- EXERCISE -
The material below must be retyped in full, with every line kept exactly as it is.

- RECORDS FOR THE TASK -
☆ ☆ ☆ ☆ ☆

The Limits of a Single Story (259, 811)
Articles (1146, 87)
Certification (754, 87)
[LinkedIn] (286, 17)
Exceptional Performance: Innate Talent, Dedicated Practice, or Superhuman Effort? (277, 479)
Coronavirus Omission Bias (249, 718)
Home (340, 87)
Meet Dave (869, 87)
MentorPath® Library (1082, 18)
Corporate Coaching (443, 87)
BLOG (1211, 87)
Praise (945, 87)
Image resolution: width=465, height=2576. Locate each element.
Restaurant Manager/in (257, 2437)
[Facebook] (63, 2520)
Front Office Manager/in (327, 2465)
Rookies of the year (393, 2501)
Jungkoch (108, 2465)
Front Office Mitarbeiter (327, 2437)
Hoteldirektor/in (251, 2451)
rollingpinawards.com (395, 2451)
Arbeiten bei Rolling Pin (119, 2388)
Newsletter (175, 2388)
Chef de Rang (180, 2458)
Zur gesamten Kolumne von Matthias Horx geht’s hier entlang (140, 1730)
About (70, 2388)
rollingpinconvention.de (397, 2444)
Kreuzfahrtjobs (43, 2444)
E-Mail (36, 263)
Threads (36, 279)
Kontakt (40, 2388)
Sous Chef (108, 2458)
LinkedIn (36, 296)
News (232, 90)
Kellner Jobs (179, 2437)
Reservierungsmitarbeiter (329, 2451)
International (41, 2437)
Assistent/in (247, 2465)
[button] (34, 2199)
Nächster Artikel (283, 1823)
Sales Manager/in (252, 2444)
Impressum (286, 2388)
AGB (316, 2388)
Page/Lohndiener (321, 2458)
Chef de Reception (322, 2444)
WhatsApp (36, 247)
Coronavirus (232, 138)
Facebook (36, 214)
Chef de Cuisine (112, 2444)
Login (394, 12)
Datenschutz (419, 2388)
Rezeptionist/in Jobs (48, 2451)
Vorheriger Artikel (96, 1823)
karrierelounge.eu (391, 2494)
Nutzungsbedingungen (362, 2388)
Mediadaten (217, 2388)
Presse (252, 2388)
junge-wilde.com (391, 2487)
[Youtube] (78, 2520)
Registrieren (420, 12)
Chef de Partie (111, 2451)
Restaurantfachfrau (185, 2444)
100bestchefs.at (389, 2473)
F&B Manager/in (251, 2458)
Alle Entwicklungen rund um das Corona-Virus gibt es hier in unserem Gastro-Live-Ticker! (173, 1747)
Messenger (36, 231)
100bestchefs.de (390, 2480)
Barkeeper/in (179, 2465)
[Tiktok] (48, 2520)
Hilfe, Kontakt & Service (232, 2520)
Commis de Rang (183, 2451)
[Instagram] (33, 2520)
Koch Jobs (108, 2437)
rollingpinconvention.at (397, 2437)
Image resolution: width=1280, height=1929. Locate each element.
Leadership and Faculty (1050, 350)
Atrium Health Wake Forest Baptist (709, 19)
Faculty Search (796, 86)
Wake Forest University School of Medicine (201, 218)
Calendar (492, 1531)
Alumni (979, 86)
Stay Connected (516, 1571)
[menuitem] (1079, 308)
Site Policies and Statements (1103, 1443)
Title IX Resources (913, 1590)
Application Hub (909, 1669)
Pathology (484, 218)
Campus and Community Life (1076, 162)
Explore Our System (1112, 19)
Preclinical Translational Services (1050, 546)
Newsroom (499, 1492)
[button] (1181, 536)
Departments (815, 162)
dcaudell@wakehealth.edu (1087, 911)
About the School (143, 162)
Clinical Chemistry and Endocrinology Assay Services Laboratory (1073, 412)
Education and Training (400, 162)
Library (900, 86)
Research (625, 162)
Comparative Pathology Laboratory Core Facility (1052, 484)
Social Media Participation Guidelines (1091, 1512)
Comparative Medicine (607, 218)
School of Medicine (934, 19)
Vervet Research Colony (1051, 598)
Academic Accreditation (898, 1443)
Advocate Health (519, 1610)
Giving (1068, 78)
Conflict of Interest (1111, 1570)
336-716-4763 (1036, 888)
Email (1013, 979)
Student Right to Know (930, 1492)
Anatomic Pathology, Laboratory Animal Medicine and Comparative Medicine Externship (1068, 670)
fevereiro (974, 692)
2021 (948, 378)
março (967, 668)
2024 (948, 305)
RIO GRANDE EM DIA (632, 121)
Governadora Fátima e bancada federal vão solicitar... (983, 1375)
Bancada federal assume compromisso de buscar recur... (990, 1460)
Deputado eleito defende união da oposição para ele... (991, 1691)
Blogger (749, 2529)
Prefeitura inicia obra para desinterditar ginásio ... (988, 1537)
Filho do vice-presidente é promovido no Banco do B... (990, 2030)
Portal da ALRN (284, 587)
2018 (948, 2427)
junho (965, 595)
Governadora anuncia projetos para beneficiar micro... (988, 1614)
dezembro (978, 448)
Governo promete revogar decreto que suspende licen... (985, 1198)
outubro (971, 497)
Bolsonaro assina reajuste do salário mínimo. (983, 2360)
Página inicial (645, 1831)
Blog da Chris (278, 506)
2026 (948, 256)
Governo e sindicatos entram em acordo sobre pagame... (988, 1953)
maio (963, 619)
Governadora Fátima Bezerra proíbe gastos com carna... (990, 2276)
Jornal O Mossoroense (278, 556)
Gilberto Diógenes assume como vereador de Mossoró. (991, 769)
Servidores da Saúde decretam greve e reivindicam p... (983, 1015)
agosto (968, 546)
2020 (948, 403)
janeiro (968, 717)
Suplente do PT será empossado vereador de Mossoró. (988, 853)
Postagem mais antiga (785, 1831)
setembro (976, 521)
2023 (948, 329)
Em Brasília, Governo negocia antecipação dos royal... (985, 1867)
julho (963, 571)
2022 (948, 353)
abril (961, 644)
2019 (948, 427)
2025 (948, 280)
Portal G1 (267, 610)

☆ ☆ ☆ ☆ ☆

- REPLY -
The Limits of a Single Story (259, 811)
Articles (1146, 87)
Certification (754, 87)
[LinkedIn] (286, 17)
Exceptional Performance: Innate Talent, Dedicated Practice, or Superhuman Effort? (277, 479)
Coronavirus Omission Bias (249, 718)
Home (340, 87)
Meet Dave (869, 87)
MentorPath® Library (1082, 18)
Corporate Coaching (443, 87)
BLOG (1211, 87)
Praise (945, 87)
Image resolution: width=465, height=2576. Locate each element.
Restaurant Manager/in (257, 2437)
[Facebook] (63, 2520)
Front Office Manager/in (327, 2465)
Rookies of the year (393, 2501)
Jungkoch (108, 2465)
Front Office Mitarbeiter (327, 2437)
Hoteldirektor/in (251, 2451)
rollingpinawards.com (395, 2451)
Arbeiten bei Rolling Pin (119, 2388)
Newsletter (175, 2388)
Chef de Rang (180, 2458)
Zur gesamten Kolumne von Matthias Horx geht’s hier entlang (140, 1730)
About (70, 2388)
rollingpinconvention.de (397, 2444)
Kreuzfahrtjobs (43, 2444)
E-Mail (36, 263)
Threads (36, 279)
Kontakt (40, 2388)
Sous Chef (108, 2458)
LinkedIn (36, 296)
News (232, 90)
Kellner Jobs (179, 2437)
Reservierungsmitarbeiter (329, 2451)
International (41, 2437)
Assistent/in (247, 2465)
[button] (34, 2199)
Nächster Artikel (283, 1823)
Sales Manager/in (252, 2444)
Impressum (286, 2388)
AGB (316, 2388)
Page/Lohndiener (321, 2458)
Chef de Reception (322, 2444)
WhatsApp (36, 247)
Coronavirus (232, 138)
Facebook (36, 214)
Chef de Cuisine (112, 2444)
Login (394, 12)
Datenschutz (419, 2388)
Rezeptionist/in Jobs (48, 2451)
Vorheriger Artikel (96, 1823)
karrierelounge.eu (391, 2494)
Nutzungsbedingungen (362, 2388)
Mediadaten (217, 2388)
Presse (252, 2388)
junge-wilde.com (391, 2487)
[Youtube] (78, 2520)
Registrieren (420, 12)
Chef de Partie (111, 2451)
Restaurantfachfrau (185, 2444)
100bestchefs.at (389, 2473)
F&B Manager/in (251, 2458)
Alle Entwicklungen rund um das Corona-Virus gibt es hier in unserem Gastro-Live-Ticker! (173, 1747)
Messenger (36, 231)
100bestchefs.de (390, 2480)
Barkeeper/in (179, 2465)
[Tiktok] (48, 2520)
Hilfe, Kontakt & Service (232, 2520)
Commis de Rang (183, 2451)
[Instagram] (33, 2520)
Koch Jobs (108, 2437)
rollingpinconvention.at (397, 2437)
Image resolution: width=1280, height=1929. Locate each element.
Leadership and Faculty (1050, 350)
Atrium Health Wake Forest Baptist (709, 19)
Faculty Search (796, 86)
Wake Forest University School of Medicine (201, 218)
Calendar (492, 1531)
Alumni (979, 86)
Stay Connected (516, 1571)
[menuitem] (1079, 308)
Site Policies and Statements (1103, 1443)
Title IX Resources (913, 1590)
Application Hub (909, 1669)
Pathology (484, 218)
Campus and Community Life (1076, 162)
Explore Our System (1112, 19)
Preclinical Translational Services (1050, 546)
Newsroom (499, 1492)
[button] (1181, 536)
Departments (815, 162)
dcaudell@wakehealth.edu (1087, 911)
About the School (143, 162)
Clinical Chemistry and Endocrinology Assay Services Laboratory (1073, 412)
Education and Training (400, 162)
Library (900, 86)
Research (625, 162)
Comparative Pathology Laboratory Core Facility (1052, 484)
Social Media Participation Guidelines (1091, 1512)
Comparative Medicine (607, 218)
School of Medicine (934, 19)
Vervet Research Colony (1051, 598)
Academic Accreditation (898, 1443)
Advocate Health (519, 1610)
Giving (1068, 78)
Conflict of Interest (1111, 1570)
336-716-4763 (1036, 888)
Email (1013, 979)
Student Right to Know (930, 1492)
Anatomic Pathology, Laboratory Animal Medicine and Comparative Medicine Externship (1068, 670)
fevereiro (974, 692)
2021 (948, 378)
março (967, 668)
2024 (948, 305)
RIO GRANDE EM DIA (632, 121)
Governadora Fátima e bancada federal vão solicitar... (983, 1375)
Bancada federal assume compromisso de buscar recur... (990, 1460)
Deputado eleito defende união da oposição para ele... (991, 1691)
Blogger (749, 2529)
Prefeitura inicia obra para desinterditar ginásio ... (988, 1537)
Filho do vice-presidente é promovido no Banco do B... (990, 2030)
Portal da ALRN (284, 587)
2018 (948, 2427)
junho (965, 595)
Governadora anuncia projetos para beneficiar micro... (988, 1614)
dezembro (978, 448)
Governo promete revogar decreto que suspende licen... (985, 1198)
outubro (971, 497)
Bolsonaro assina reajuste do salário mínimo. (983, 2360)
Página inicial (645, 1831)
Blog da Chris (278, 506)
2026 (948, 256)
Governo e sindicatos entram em acordo sobre pagame... (988, 1953)
maio (963, 619)
Governadora Fátima Bezerra proíbe gastos com carna... (990, 2276)
Jornal O Mossoroense (278, 556)
Gilberto Diógenes assume como vereador de Mossoró. (991, 769)
Servidores da Saúde decretam greve e reivindicam p... (983, 1015)
agosto (968, 546)
2020 (948, 403)
janeiro (968, 717)
Suplente do PT será empossado vereador de Mossoró. (988, 853)
Postagem mais antiga (785, 1831)
setembro (976, 521)
2023 (948, 329)
Em Brasília, Governo negocia antecipação dos royal... (985, 1867)
julho (963, 571)
2022 (948, 353)
abril (961, 644)
2019 (948, 427)
2025 (948, 280)
Portal G1 (267, 610)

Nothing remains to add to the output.